Dataset entries
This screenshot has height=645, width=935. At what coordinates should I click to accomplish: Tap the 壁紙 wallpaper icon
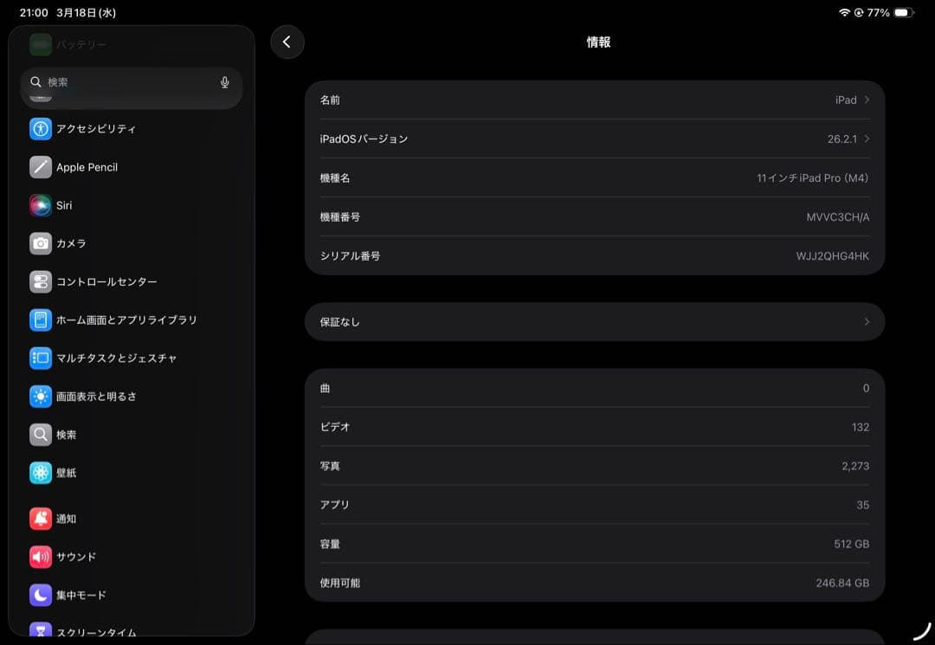coord(41,473)
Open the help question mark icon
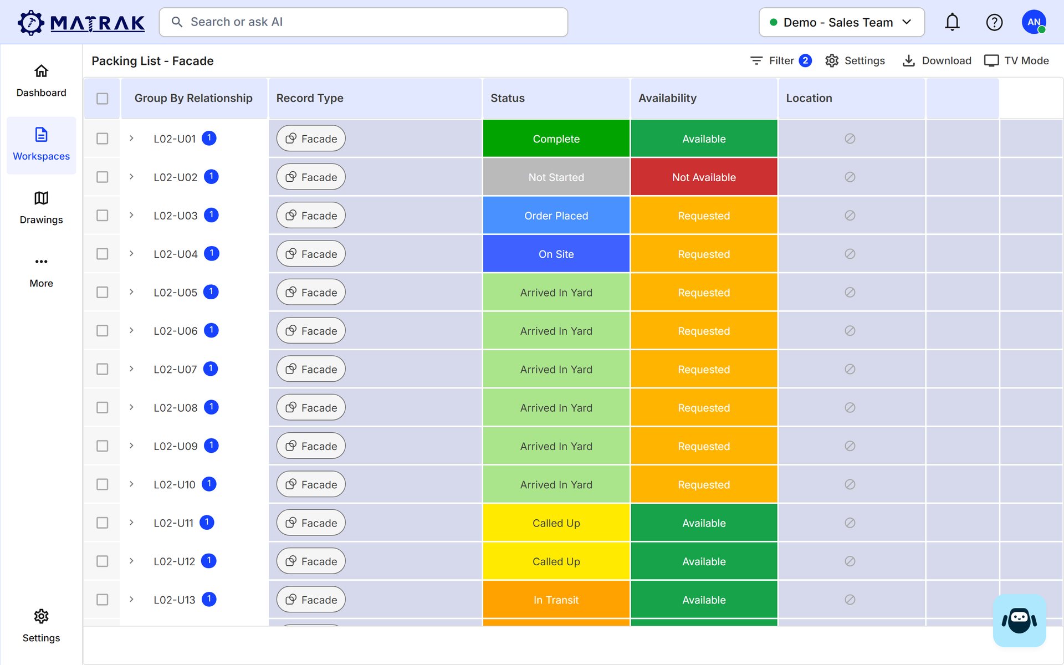Screen dimensions: 1064x665 click(x=994, y=22)
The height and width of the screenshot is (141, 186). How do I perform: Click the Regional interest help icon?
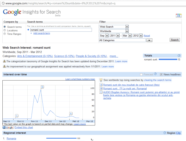pos(165,133)
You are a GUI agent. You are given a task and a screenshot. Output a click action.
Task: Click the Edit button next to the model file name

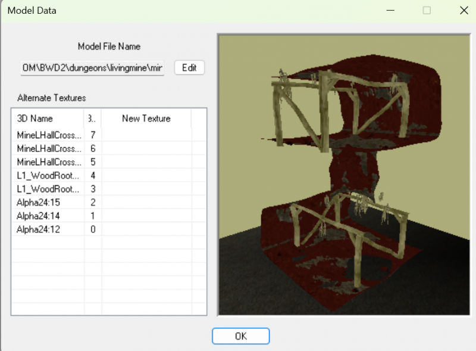point(189,67)
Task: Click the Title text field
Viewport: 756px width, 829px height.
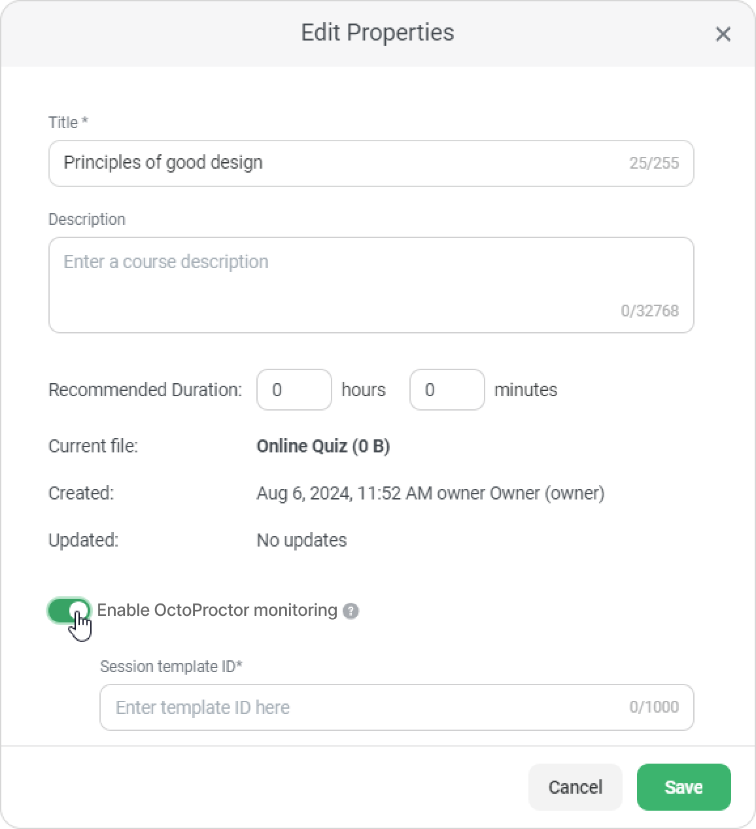Action: (x=340, y=163)
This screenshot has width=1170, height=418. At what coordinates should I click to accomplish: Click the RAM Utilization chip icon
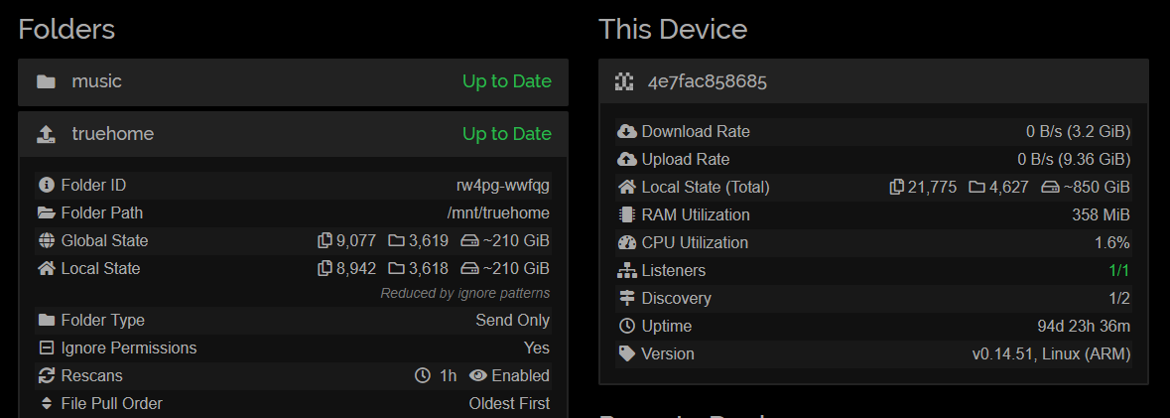[x=627, y=215]
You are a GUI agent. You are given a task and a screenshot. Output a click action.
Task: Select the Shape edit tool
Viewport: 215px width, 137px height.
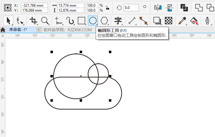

*EXERCISE*
Could you give all the records again, exactly, minus the pictures?

*SOLUTION TO THIS PROBLEM*
This screenshot has height=645, width=935. At what coordinates should I click to accomplish: Tap the 壁紙 wallpaper icon
coord(41,473)
Open the help question mark icon
Screen dimensions: 1064x665 click(x=994, y=22)
The height and width of the screenshot is (141, 186). How do I perform: Click the Regional interest help icon?
pos(165,133)
You are a GUI agent. You are given a task and a screenshot. Output a click action.
Task: Click the Edit button next to the model file name

point(189,67)
Task: Click the Title text field
Viewport: 756px width, 829px height.
Action: (x=340, y=163)
This screenshot has width=1170, height=418. At what coordinates should I click to accomplish: Click the RAM Utilization chip icon
[x=627, y=215]
You are a GUI agent. You are given a task and a screenshot. Output a click action.
Task: Select the Shape edit tool
Viewport: 215px width, 137px height.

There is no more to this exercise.